Tamika Tremaglio is the former executive director of the National Basketball Players Association (NBPA). Tremaglio was selected by the players to replace Michele Roberts on September 22, 2021, and officially stepped into the role upon Roberts' retirement in early January 2022. Prior to joining the NBPA as executive director, Tremaglio, who retired from Deloitte LLP,  served as the Managing Principal for Deloitte's Greater Washington offices.

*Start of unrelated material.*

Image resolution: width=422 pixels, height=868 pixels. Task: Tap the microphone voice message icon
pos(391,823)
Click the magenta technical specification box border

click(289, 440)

== Early life and education ==
Tremaglio was born in St. Mary's County, Maryland. Tremaglio earned her Bachelor of Arts degree from Mount St. Mary's University in Business & Finance in 1992. She received a JD from the University of Maryland School of Law and an MBA from the University of Baltimore. Tremaglio's mother, Pamela Langley, attended Morgan State University.

== Career ==
Tremaglio joined Deloitte in November 2010 and was appointed Managing Principal for the Greater Washington Area in 2017. She later joined the NBPA as an executive director.

== Honors ==
Tremaglio was named Managing Partner of the Year in 2019 by the Washington Business Journal and was selected as one of Washington's 150 Most Powerful Women in 2019 and 2021 by the Washingtonian Magazine. In 2020, Tremaglio received the Triple-Impact Executive Award from the Positive Coaching Alliance.

== Personal life==
Tremaglio is married to Gregory A. Tremaglio and has two sons, Rocque and Reece. She is Catholic and has been a longtime member of St. Peter Claver’s Church in St. Inigoes, Maryland.